Fillon-le-tranquille réussira-t-il à s'imposer aux côtés de Speedy Sarko ? Une première réponse à cette question sera donnée mardi après-midi, 3 juillet 2007, à l'Assemblée nationale lorsque le Premier ministre se livrera à l'exercice obligé - et redoutable - de tout nouvel occupant de Matignon : le premier discours de politique générale. Cet exercice sera rendu plus délicat pour lui. Il devra en effet imprimer sa marque personnelle et déclencher l'enthousiasme des députés. Car il se trouve dans la difficile situation, plus que tous ces prédécesseurs, d'exister face à l'activisme tout terrain du président de la République.

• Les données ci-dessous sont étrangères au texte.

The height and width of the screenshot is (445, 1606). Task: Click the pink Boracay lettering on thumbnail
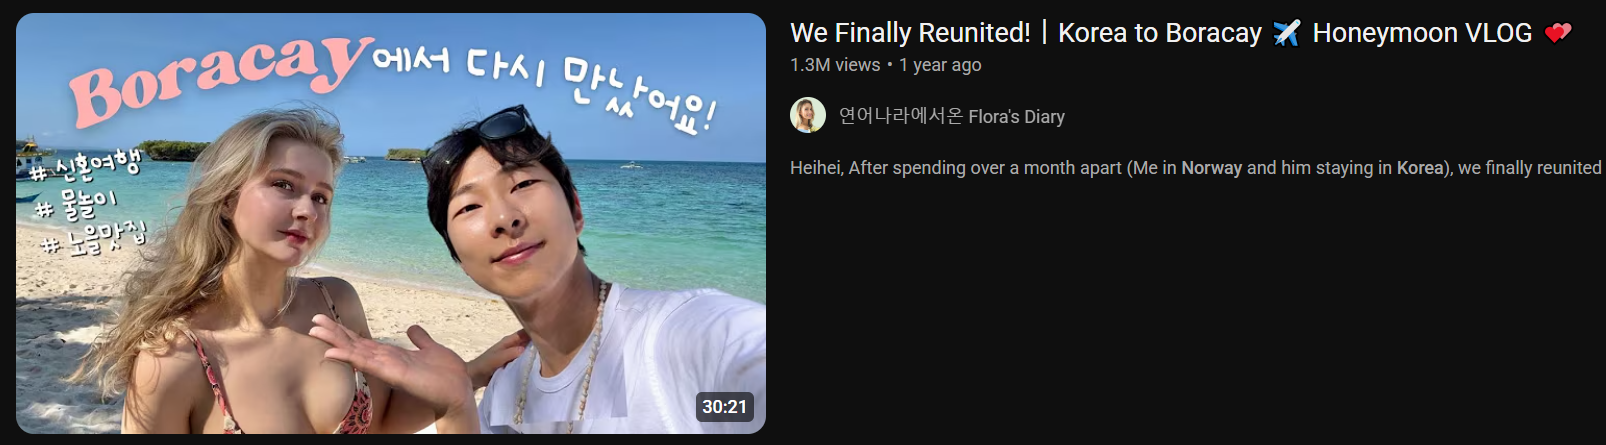pos(220,78)
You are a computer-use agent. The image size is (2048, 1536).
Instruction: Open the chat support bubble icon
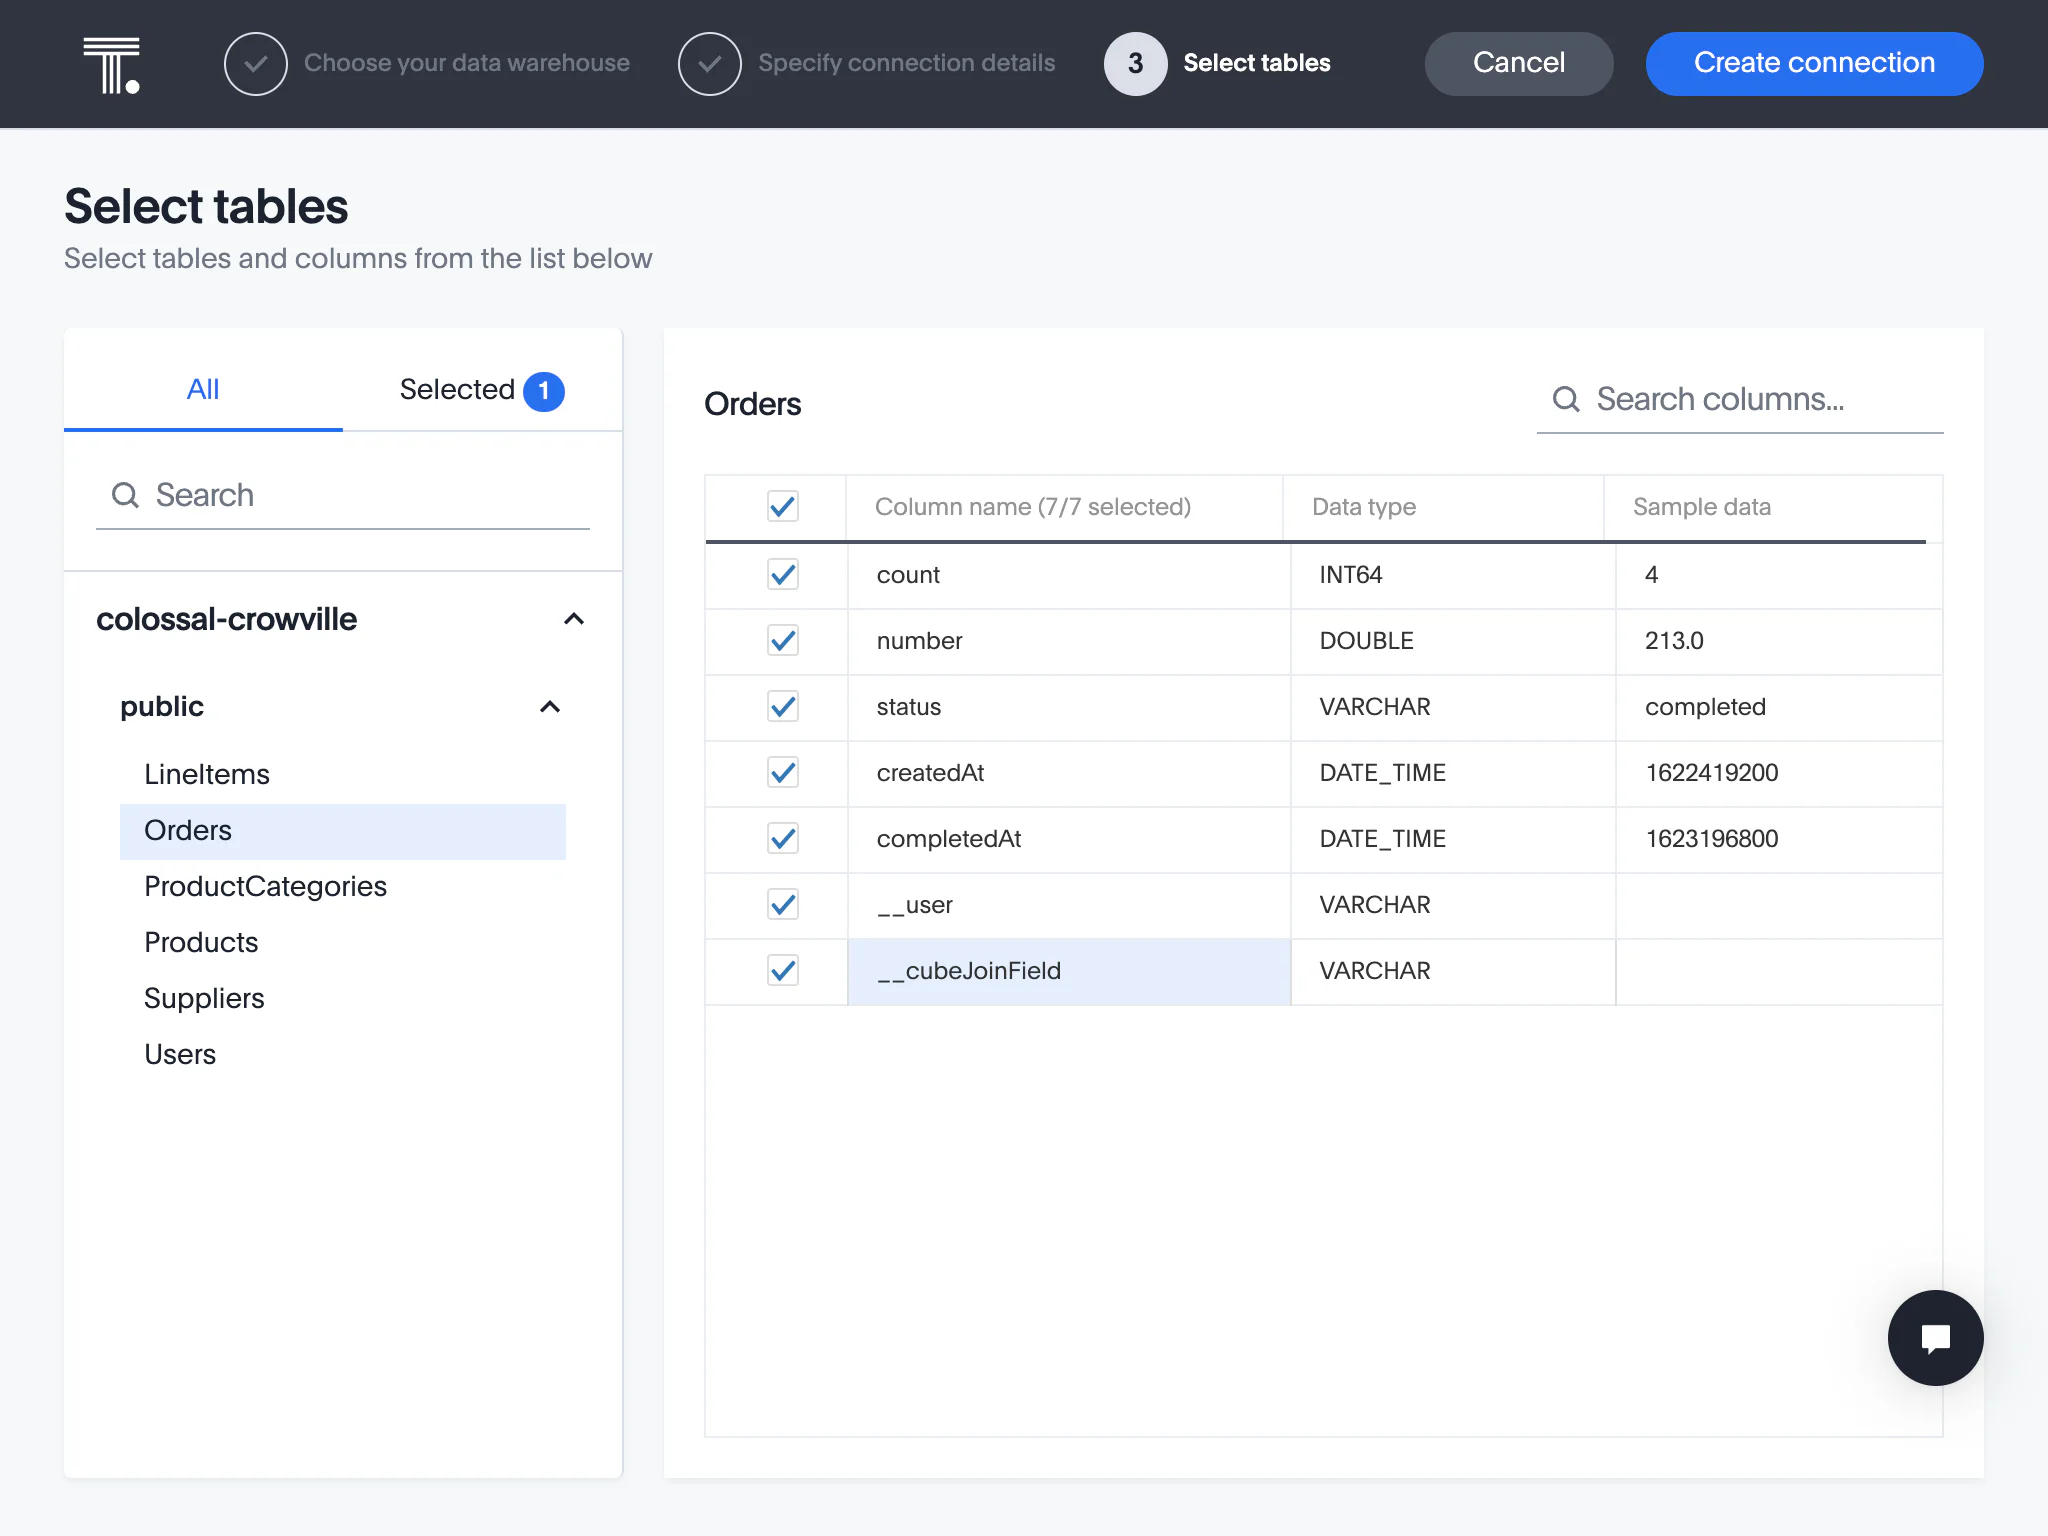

Mardi après-midi, pendant 45 minutes, devant les députés, François Fillon détaillera donc son action future. Il devrait se livrer à un discours sur la méthode de la réforme en évitant d'égrèner un catalogue de mesures, même s'il entre dans le détail de quelques réformes urgentes comme le financement de l'assurance maladie et la mise ne cohérence des quatre dossiers-clé du gouvernement ("Paquet fiscal", réforme des universités, service minimum dans les transports, loi sur la récidive), souligne l'entourage du Premier ministre à l'AFP.

"Le rôle du Premier ministre va être amené, à partir de la déclaration de politique générale, à se renforcer", souligne le porte-parole du gouvernement, Laurent Wauquiez, à l'AFP. Celui-ci ajoute qu'alors, on verra dès lors "apparaître la complémentarité de l'équipe de façon beaucoup plus importante".

A l'issue de son discours, qui, comme le veut la tradition, sera lu au Sénat par Jean-Louis Borloo, le Premier ministre engagera la responsabilité de son gouvernement devant l'Assemblée nationale. Il devrait évidement l'obtenir sans difficulté. L'UMP dispose de la majorité absolue, avec 320 députés sur 577. L'enjeu résidera plus, pour François Fillon, dans la vigueur des applaudissements des députés de la majorité et la manifestation ostensible d'un soutien sans faille.

Car, depuis l'élection de Nicolas Sarkozy à la présidence de la République et la nomination de François Fillon à Matignon, des petits et de grands faits se sont succédés qui posent question sur la place que veut bien accorder le président de la République à son Premier ministre. C'est d'abord l'annexion par le président de la République du pavillon de la Lanterne, traditionnelle résidence de week-end des chefs de gouvernement. C'est enfin David Martinon, porte-parole de Nicolas Sarkozy, déclarant dans le Monde (daté du 30 juin 2007) que le Premier ministre "n'aura pas à faire preuve d'imagination de beaucoup d'imagination". David Martinon précisera plus tard que la citation a été tronquée. Elle aurait dû être précédée par : "Nicolas Sarkozy et François Fillon ont préparé ensemble le projet présidentiel".

Plus grave pour François Fillon, Nicolas Sarkozy s'est livré à un véritable discours de politique générale le 20 juin dernier en recevant les parlementaires UMP. Pire, pour le Premier ministre, sur les quatre dossiers clé des débuts de la nouvelle présidence, deux au moins sont gérés directement par l'Elysée. La grogne des étudiants et des professeurs face à la réforme des universités s'est calmée après que le Président est reçu les parties prenantes et ait laissé entendre que le projet présenté par Valérie Pecresse était amendable. Il le fut dans les jours suivants pour le plus grand bonheur de la communauté universitaire. Nicolas Sarkozy s'implique ensuite fortement dans la "vente" des réformes fiscales. Ces dossiers intérieurs s'ajoutent aux compétences exclusives du président en matière de Défense et d'Affaires étrangères.

Matignon n'a jamais été un havre de paix pour ses locataires. Mais, là, il semble bien qu'un saut ait été franchi. Visiblement, la nouvelle organisation des pouvoirs voulue par le Président Sarkozy innove en poussant la logique présidentialiste aussi loin que le permet la Constitution de la V° République.